Matthias Hertzog wrote:
Hi Folks!
We're facing a growing amount of automatically generated HTTP POST requests, all containing spamvertising links like http://19.altribeati.com/homoerectus/
As far as i know, there are the following ways to handle that:
a) Spamfilter of recipient shall filter that
Thus you want to be a spam source? :) Listing this as option Z would give you some credit as simply having thought of it, having it as option A though doesn't give you the benefit of the doubt...
b) Web-user has to enter a unique number (generated image) in the form to prove, he's a human being.

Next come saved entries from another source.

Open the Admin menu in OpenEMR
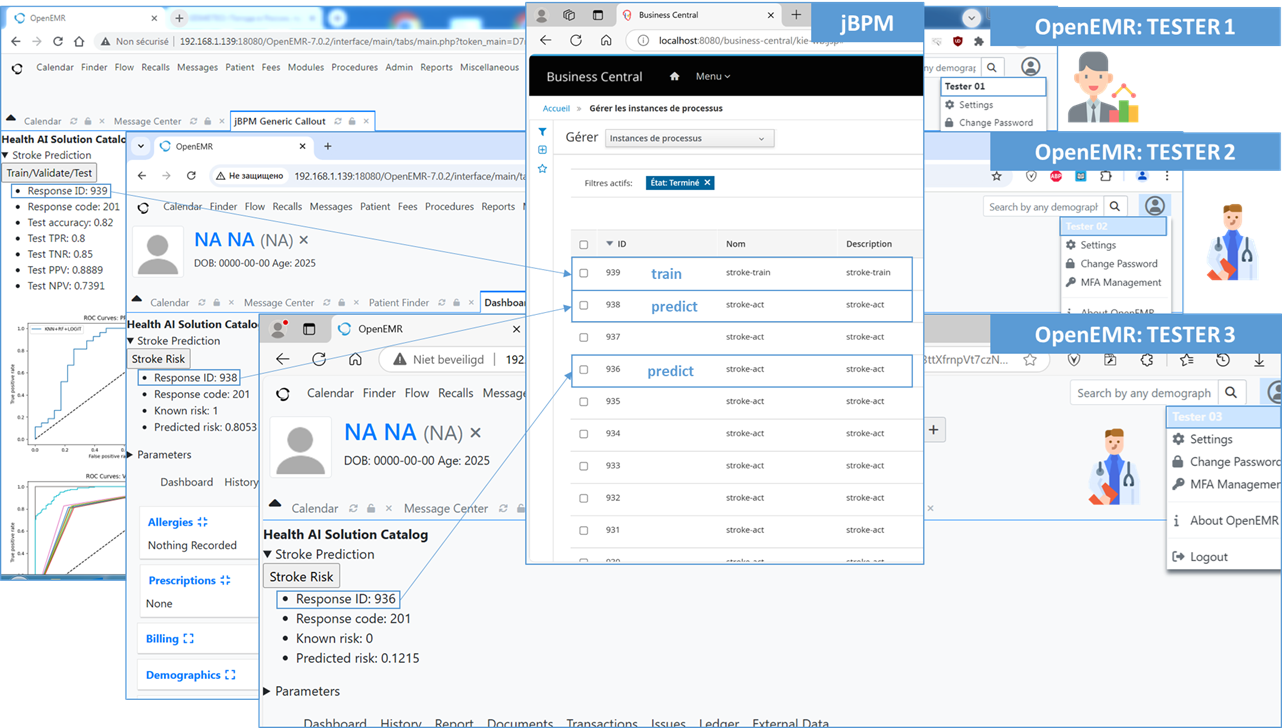This screenshot has width=1282, height=728. 399,67
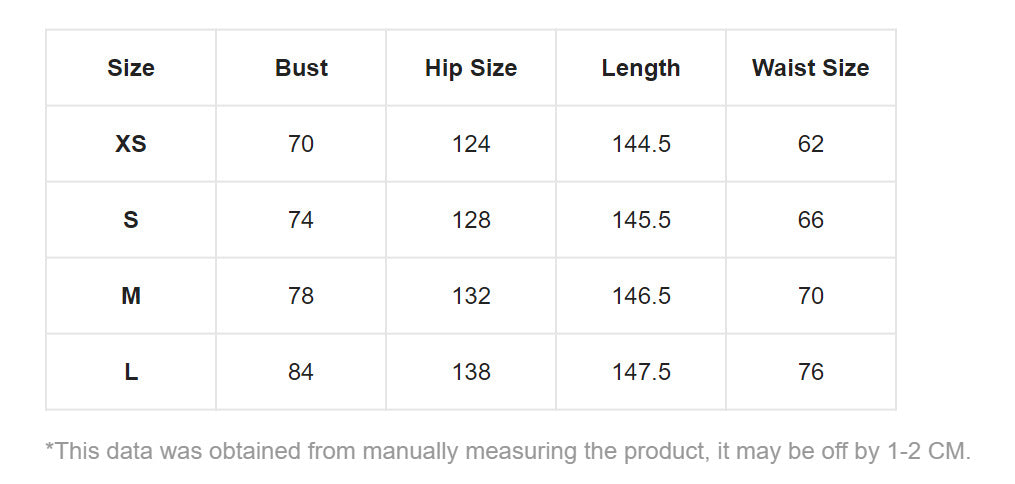The width and height of the screenshot is (1015, 484).
Task: Select the L size row label
Action: [131, 372]
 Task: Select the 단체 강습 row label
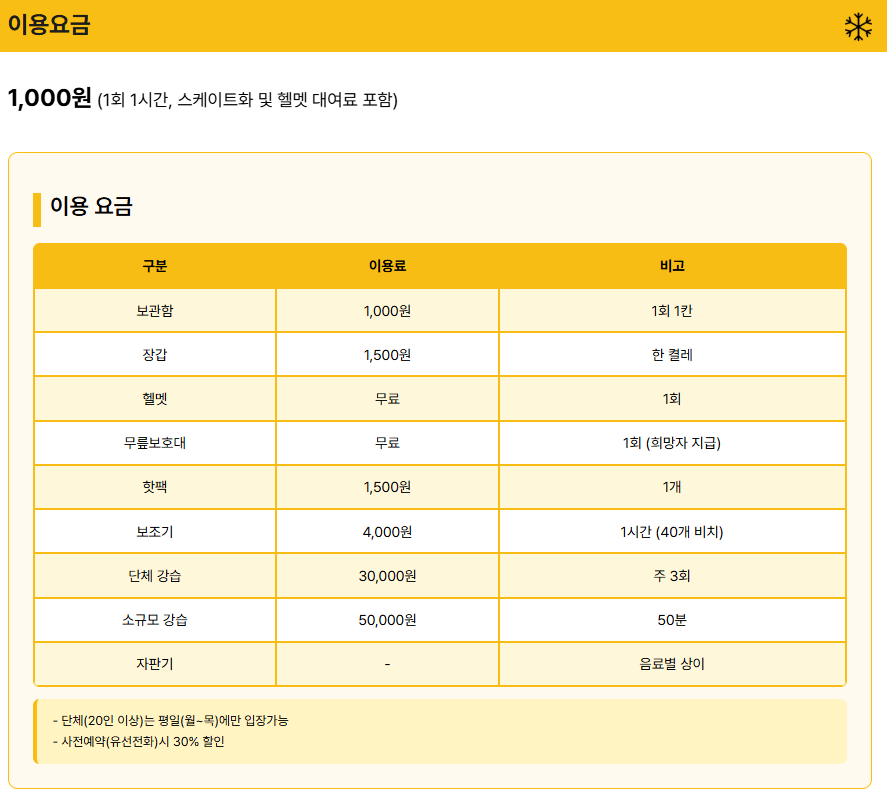pyautogui.click(x=155, y=575)
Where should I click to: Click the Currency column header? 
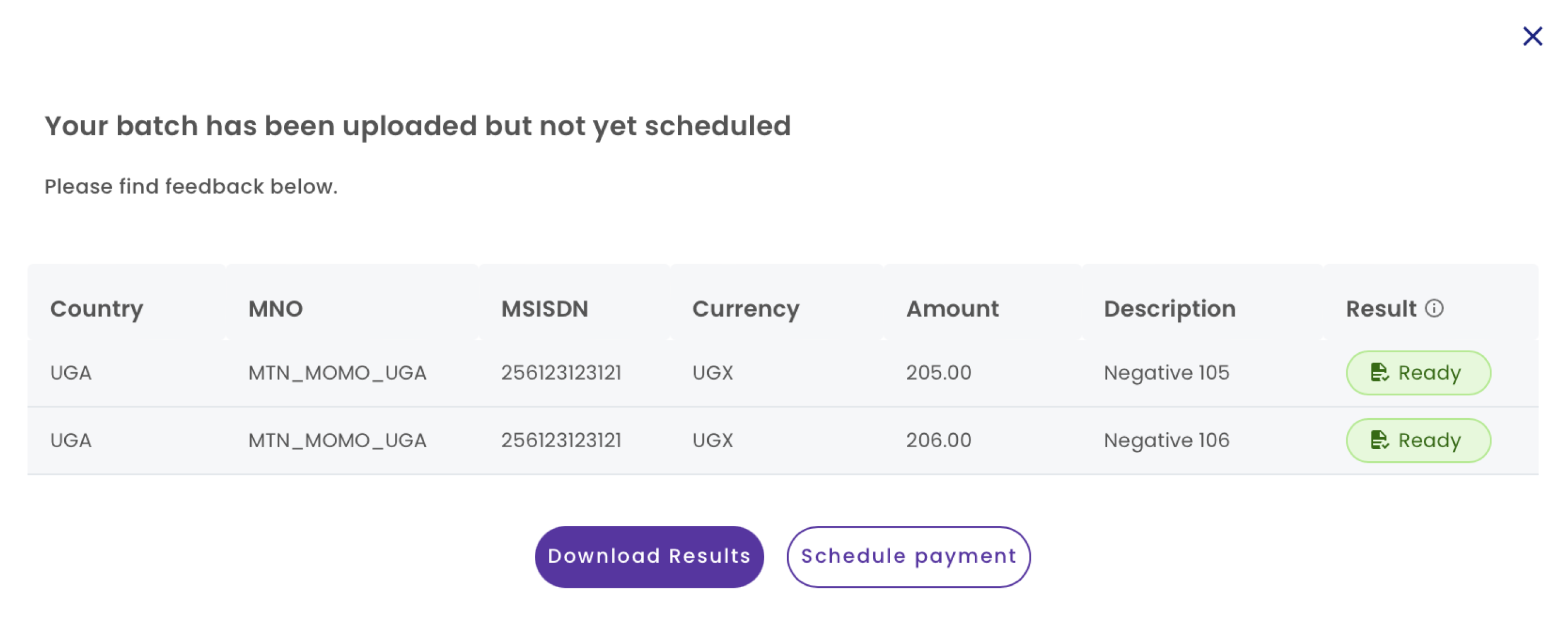pyautogui.click(x=746, y=309)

Captcha's are easily defeated. But they indeed deter a bit. See http://sam.zoy.org/pwntcha/ for more details. There have been people claiming that it is discrimination against folks who have bad sight/blind etc as they won't be able to complete it. But one can then easily claim that Flash also falls in that slot ;)
c) Badword-Filtering in the formmail-script, some reqular expressions a.s.o.
Effectively what you want to do is run SpamAssassin over the submitted content.
Does anyone out there has better ideas? How have you solved that problem?
What about not having stupid scripts like formmail!? There are only very few cases where this can be useful and in those cases the destination address should be fixed. Then at least the person who is using the script gets the crap and not other people.
There was a similar question on NANOG last couple of days, where somebody was wondering how to block the webcafe's downstream from spamming: top it at the source. In your case that is clearly the formmail.
Greets, Jeroen